L’état des contraintes est graphiquement représenté par un ellipsoïde des contraintes
(fig. 1.5).

Figure 1.5 : Ellipsoïde des contraintes.

Cet ellipsoïde peut-être de forme quelconque (δ1 ≠ δ2 ≠ δ3), en cigare (δ1 ≠ δ2 = δ3) ou
en galette (δ1 = δ2 ≠ δ3).

III. NOTIONS DE DEFORMATION

1. Définition

Lorsqu’ils sont soumis à des contraintes, les objets physiques subissent des tensions
internes, qui traduisent un état de déséquilibre des différents éléments qui les constituent. Les
modifications géométriques des relations entre leurs éléments constitutifs tendent à placer ces
objets dans un nouvel état d’équilibre.
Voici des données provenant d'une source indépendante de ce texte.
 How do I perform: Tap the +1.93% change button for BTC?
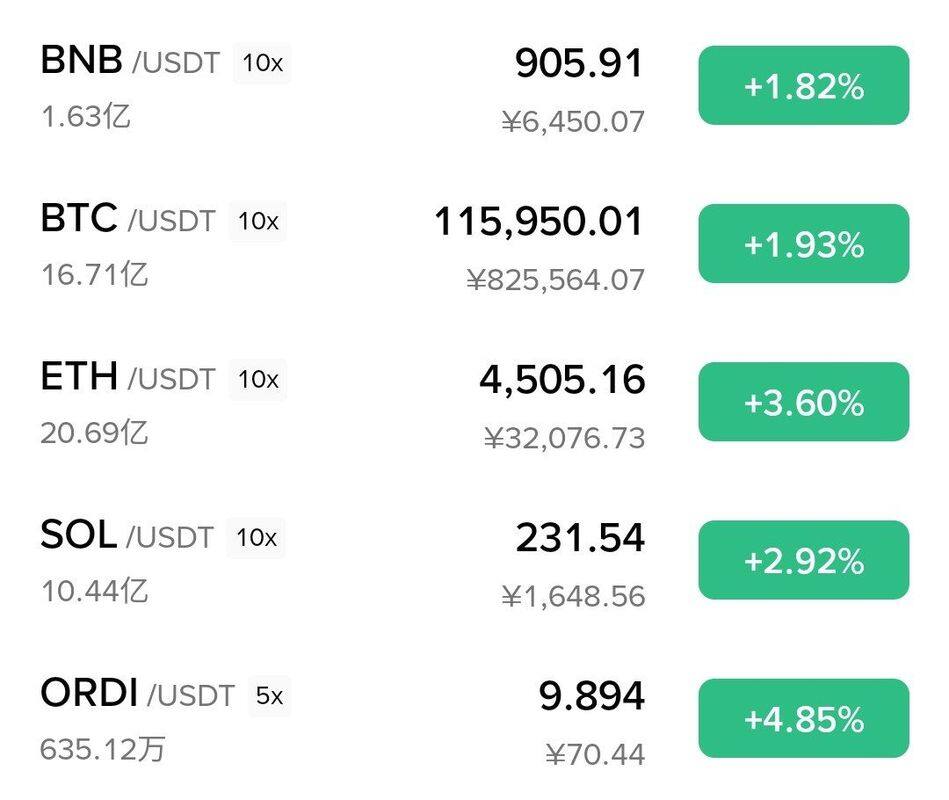804,244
Ces modifications représentent la déformation de
l’objet soumis à un état de contraintes. Dans le cadre des situations géologiques, on définit la
déformation comme un changement de forme, de position ou d’orientation subi par un objet
soumis à l’application d’une contrainte.

2. Les mécanismes de la déformation

A l’échelle des objets macroscopiques, les mécanismes de la déformation peuvent être


de quatre types : la translation, la rotation, la distorsion et le changement de volume (fig. 1.6).
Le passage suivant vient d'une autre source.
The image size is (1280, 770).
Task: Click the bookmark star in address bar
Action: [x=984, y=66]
Figure 1.6 : Déformation d’un objet carré par translation (a), rotation (b) et distorsion.

La translation est un changement de position sans changement des relations scalaires


et angulaires entre les différentes parties du corps considéré. En clair, l’ensemble des points
qui représentent l’objet déformé subissent un déplacement égal dans le même sens.

La rotation est un changement d’orientation de l’objet sans modification des relations


géométriques des parties qui le constituent.

La distorsion se traduit par un changement de forme. Les relations géométriques des


différentes parties qui constituent le corps déformé sont alors modifiées.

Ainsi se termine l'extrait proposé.